- [WHAT NEEDS TO BE DONE] Would you transcribe each entry that follows word for word, minus the images?

----

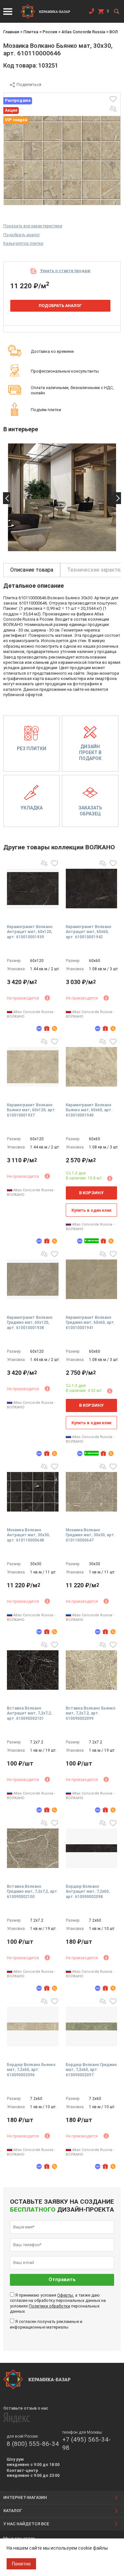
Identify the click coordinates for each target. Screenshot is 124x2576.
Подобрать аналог (21, 234)
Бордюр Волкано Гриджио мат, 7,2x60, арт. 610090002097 (91, 2069)
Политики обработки (49, 2306)
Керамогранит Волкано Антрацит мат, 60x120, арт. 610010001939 (30, 931)
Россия (50, 31)
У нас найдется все (26, 2523)
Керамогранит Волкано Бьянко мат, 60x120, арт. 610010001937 (31, 1110)
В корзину (91, 1192)
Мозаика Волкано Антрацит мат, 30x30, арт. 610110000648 (28, 1535)
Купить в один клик (91, 1210)
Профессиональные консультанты (65, 371)
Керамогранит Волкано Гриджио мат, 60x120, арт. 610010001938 (30, 1322)
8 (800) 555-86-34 (33, 2444)
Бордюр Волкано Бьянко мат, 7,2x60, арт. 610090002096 (31, 2069)
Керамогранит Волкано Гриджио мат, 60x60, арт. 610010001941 (90, 1322)
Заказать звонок (91, 12)
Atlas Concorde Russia (83, 31)
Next (117, 498)
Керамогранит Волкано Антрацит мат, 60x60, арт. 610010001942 (88, 931)
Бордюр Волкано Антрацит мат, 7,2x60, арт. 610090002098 (88, 1891)
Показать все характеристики (32, 225)
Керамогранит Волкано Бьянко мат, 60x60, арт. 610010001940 (89, 1110)
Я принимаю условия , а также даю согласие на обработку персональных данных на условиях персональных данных (58, 2303)
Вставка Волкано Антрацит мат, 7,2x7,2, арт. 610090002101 (29, 1713)
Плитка (30, 31)
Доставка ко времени (52, 351)
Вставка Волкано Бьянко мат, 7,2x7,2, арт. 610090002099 (90, 1713)
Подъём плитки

----

- [RESULT]
Identify the click coordinates for each target. Screenshot is 124x2576.
Подобрать аналог (21, 234)
Бордюр Волкано Гриджио мат, 7,2x60, арт. 610090002097 (91, 2069)
Политики обработки (49, 2306)
Керамогранит Волкано Антрацит мат, 60x120, арт. 610010001939 (30, 931)
Россия (50, 31)
У нас найдется все (26, 2523)
Керамогранит Волкано Бьянко мат, 60x120, арт. 610010001937 (31, 1110)
В корзину (91, 1192)
Мозаика Волкано Антрацит мат, 30x30, арт. 610110000648 (28, 1535)
Купить в один клик (91, 1210)
Профессиональные консультанты (65, 371)
Керамогранит Волкано Гриджио мат, 60x120, арт. 610010001938 (30, 1322)
8 (800) 555-86-34 (33, 2444)
Бордюр Волкано Бьянко мат, 7,2x60, арт. 610090002096 (31, 2069)
Керамогранит Волкано Гриджио мат, 60x60, арт. 610010001941 (90, 1322)
Заказать звонок (91, 12)
Atlas Concorde Russia (83, 31)
Next (117, 498)
Керамогранит Волкано Антрацит мат, 60x60, арт. 610010001942 (88, 931)
Бордюр Волкано Антрацит мат, 7,2x60, арт. 610090002098 (88, 1891)
Показать все характеристики (32, 225)
Керамогранит Волкано Бьянко мат, 60x60, арт. 610010001940 (89, 1110)
Я принимаю условия , а также даю согласие на обработку персональных данных на условиях персональных данных (58, 2303)
Вставка Волкано Антрацит мат, 7,2x7,2, арт. 610090002101 (29, 1713)
Плитка (30, 31)
Доставка ко времени (52, 351)
Вставка Волкано Бьянко мат, 7,2x7,2, арт. 610090002099 (90, 1713)
Подъём плитки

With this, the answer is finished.